Anche se il barbone di turno riceve denaro, la cameriera viene omaggiata di una lauta mancia, il disperato vince alla lotteria truccata, si tratta sempre di una cavia che viene ricompensata esclusivamente per la sua performance.

Il premio, il ringraziamento, la donazione, sono solo parte di uno schema volto a commuovere, creare interesse, fare notizia, studiato per stimolare l’empatia dello spettatore.
Trovo che creare intorno alle vite degli altri questi sketch alla Truman Show sia profondamente irrispettoso per una vera convivenza all’insegna del rispetto e l’aiuto reciproco. Il rispetto, quello vero, lontano dalle telecamere, lontano dal pubblico è ben altra cosa. Probabilmente però sono solo io che vedo del marcio in Danimarca.

Ti ricordi di Kony 2012? Che fine ha fatto ‘sto famoso Kony ? Come direbbero a Roma: ma chittesencula!

Partiti alla grande con milioni di visualizzazioni e milioni di gadget da quattro soldi ma venduti a caro prezzo alla fine pare che Kony sia stato dimenticato ma, Invisible Children risulta ancora essere un’associazione dalla scarsissima trasparenza finanziaria e dal portafoglio facile quando si tratta di spendere in non meglio precisate attività di rappresentanza.
Avevi comprato il kit dal design accattivante?

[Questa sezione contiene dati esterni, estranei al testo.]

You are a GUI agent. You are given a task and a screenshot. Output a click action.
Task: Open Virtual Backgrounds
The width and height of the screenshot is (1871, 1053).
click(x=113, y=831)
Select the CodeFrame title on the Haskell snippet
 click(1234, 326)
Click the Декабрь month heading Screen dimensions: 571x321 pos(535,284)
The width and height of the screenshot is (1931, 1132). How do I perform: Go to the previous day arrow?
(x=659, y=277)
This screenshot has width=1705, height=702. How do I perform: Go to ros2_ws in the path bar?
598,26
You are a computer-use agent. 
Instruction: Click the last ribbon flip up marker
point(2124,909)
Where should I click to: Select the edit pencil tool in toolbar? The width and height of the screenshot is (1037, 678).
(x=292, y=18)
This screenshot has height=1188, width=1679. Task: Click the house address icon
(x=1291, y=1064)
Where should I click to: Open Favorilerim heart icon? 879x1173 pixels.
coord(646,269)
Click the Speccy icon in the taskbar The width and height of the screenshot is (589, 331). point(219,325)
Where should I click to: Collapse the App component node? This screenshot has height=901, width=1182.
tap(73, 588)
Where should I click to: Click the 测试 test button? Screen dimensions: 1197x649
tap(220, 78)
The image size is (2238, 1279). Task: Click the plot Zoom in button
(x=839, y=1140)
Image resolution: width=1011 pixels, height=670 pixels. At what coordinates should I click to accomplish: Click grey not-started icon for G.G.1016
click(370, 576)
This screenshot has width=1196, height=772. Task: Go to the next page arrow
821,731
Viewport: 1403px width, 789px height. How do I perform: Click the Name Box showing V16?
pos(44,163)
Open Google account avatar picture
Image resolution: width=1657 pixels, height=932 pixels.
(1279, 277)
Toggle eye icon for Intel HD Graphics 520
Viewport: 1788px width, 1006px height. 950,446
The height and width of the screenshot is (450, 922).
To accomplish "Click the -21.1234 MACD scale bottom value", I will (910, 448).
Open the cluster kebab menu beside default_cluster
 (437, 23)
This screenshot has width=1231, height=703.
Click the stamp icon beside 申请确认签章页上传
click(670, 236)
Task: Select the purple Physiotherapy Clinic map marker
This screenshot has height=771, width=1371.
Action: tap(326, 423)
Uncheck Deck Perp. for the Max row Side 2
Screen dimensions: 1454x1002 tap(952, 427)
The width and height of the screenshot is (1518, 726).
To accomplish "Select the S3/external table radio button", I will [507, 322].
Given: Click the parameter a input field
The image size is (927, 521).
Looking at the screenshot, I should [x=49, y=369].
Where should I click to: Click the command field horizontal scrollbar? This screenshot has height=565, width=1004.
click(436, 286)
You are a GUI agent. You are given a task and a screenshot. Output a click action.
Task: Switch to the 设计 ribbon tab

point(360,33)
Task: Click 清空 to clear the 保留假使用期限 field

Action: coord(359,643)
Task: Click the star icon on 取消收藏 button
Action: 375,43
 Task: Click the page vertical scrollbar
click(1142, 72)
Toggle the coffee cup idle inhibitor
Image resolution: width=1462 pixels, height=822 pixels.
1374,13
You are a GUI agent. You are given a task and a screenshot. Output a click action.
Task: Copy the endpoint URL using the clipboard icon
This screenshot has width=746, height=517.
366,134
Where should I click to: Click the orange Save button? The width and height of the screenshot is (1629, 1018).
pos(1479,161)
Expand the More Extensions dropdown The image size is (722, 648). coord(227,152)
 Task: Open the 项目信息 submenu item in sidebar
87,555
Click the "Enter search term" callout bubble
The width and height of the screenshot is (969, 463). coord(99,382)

Ecco adesso se lo hai ancora friggilo!
Oppure puoi passare dal loro modernissimo shop e comprarti ancora qualche bella cianfrusaglia a un paio di centoni.

Il vero motore di tutte queste situazioni è convincere chi sta guardando di partecipare a qualcosa di più grande di lui, spingendo l’acceleratore con belle musiche, belle foto e belle situazioni di redenzione.
Il fatto che il barbone fashion sia scomparso dalla scena è già stato dimenticato dopo pochi istanti che hai letto la notizia, quello che rimane impresso nella memoria della gente è che il fotografo X, con una grande intuizione, un pronto spirito di osservazione e una macchina fotografica da tre stipendi e mezzo, si è fatto un nome. A spese di un disperato.

– Il fotografo X, ti ricordi? È quello che l’anno scorso ha fotografato il barbone che si cambiava tutti i giorni con i vestiti dei cassoni gialli, ma come li portava e li accoppiava lui quei vestiti nessuno mai!

– Ah lui! Ma è un genio!!! Adesso lavora per PincoPallo e mette in scena delle performance incredibili! A proposito ma il barbone che fine ha fatto?

– Boh, macchisseloncula!

E già perché alla fine è proprio così che va a finire questa storia, i personaggi principali sono diventati in un attimo attori di seconda fila per pian piano finire dissolti direttamente sullo fondo. La cameriera, il barbone, i profughi, le donne violate e gli altri mille esempi non fatti di questa storia sono solo comparse al servizio di un impegno civile da social network, da notizie da quarto d’ora, da statistiche d’incasso e ROI su investimenti prefissati.
Che poi è un po’ come la scommessa di Mortimer e Randolph Duke, per un misero dollaro, puoi giocare con la vita di una persona.

Poco importa il risultato finale, l’importante è solo il “qui e ora”, tutto a un colpo di click, tutto pronto a disperdersi nell’oblio delle cose — wow forte!!! – Oh mamma mia!! — e così sia.

La povertà con due spiccioli te la puoi comprare, con gli stessi due spiccioli la puoi addomesticare, la sensibilità invece non la vendono e non la compri da nessuna parte.